No matter how many low-budget and student films one has done, even if they won first prize at Cannes or Toronto or Sundance, absent active discussions and meetings with well-known entities or stars, it is extremely difficult to get any attention from agents. Moreover, having wasted a lot of time on it some time ago, I recommend against chasing them without a serious opportunity available.

Finally, if that happy day comes, use the leverage of a good opportunity. Sure, it may cost what seems like a lot of money, but I personally believe it's worth it.

Not everyone does, though, so ask around and form your own view. Things are so weird out there that maybe my own views are wrong now.


----------



## poseur (Feb 24, 2011)

RiffWraith @ Thu Feb 24 said:


> midphase @ Thu Feb 24 said:
> 
> 
> > As far as where you find agents for composers...certainly not in Orlando!
> ...



ha!
yes, of course..... and, no.

i scored my first feature film, for a studio, without an agent;
if i can do it, others surely have done so, too.
to be fair,
it seems like the folks involved in the hiring-approval did already have some confidence
that i'd be musically & practically "capable", though.

dt


----------



## poseur (Feb 24, 2011)

JohnG @ Thu Feb 24 said:


> *Things are so weird out there that maybe my own views are wrong now.*



ha!
that there's a quote for the ages, john.
thanks!

dt


----------



## midphase (Feb 25, 2011)

poseur @ Thu Feb 24 said:


> i scored my first feature film, for a studio, without an agent;
> if i can do it, others surely have done so, too.
> to be fair,
> it seems like the folks involved in the hiring-approval did already have some confidence
> that i'd be musically & practically "capable", though.



Your situation is a bit different I think (from what I know). It sounds like you were already doing a lot of work on high profile film and you probably had some solid relationships at a high enough level to allow you to merge into composing without the need for a middle man.

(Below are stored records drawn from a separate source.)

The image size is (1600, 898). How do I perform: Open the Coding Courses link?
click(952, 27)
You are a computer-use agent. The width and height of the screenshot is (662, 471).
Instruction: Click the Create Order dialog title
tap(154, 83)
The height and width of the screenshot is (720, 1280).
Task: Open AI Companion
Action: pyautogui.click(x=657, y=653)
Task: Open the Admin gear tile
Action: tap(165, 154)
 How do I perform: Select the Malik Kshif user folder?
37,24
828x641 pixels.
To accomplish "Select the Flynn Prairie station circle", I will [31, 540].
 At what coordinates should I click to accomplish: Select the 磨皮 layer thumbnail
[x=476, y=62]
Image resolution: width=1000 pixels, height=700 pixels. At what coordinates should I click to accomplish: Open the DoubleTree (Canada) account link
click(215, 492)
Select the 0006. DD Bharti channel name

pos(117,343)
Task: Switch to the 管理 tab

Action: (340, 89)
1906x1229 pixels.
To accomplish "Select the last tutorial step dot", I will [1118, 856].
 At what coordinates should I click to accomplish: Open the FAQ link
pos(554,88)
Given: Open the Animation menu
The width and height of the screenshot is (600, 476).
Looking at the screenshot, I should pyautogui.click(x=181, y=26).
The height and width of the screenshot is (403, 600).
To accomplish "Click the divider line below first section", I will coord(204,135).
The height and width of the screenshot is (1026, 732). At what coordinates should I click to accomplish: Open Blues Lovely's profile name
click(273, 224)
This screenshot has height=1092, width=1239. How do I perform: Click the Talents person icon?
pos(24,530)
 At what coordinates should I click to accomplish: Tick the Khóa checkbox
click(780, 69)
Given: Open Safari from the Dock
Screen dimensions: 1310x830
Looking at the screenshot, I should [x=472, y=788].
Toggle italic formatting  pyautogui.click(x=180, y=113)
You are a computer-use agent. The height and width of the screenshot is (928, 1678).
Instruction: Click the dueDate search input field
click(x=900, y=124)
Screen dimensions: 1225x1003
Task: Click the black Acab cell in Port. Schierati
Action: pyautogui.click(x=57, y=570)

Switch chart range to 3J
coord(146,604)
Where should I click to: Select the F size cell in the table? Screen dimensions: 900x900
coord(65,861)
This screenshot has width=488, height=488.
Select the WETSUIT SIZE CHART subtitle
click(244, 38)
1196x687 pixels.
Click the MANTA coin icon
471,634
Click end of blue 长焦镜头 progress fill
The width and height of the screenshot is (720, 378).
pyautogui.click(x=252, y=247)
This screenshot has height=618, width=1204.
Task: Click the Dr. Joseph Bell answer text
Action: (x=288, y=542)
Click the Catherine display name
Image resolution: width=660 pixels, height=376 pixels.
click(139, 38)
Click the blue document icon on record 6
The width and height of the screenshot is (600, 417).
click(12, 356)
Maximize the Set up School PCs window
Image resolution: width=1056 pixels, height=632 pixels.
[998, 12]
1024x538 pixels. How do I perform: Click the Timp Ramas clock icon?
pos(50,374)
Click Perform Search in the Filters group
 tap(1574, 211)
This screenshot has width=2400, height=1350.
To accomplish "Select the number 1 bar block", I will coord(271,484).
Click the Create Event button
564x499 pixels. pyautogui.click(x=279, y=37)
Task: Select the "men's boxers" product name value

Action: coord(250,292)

I'm just speculating here, but I suspect that your path has been fairly unique to your particular situation.


----------



## poseur (Feb 25, 2011)

midphase @ Fri Feb 25 said:


> Your situation is a bit different I think (from what I know). It sounds like you were already doing a lot of work on high profile film and you probably had some solid relationships at a high enough level to allow you to merge into composing without the need for a middle man.
> 
> I'm just speculating here, but I suspect that your path has been fairly unique to your particular situation.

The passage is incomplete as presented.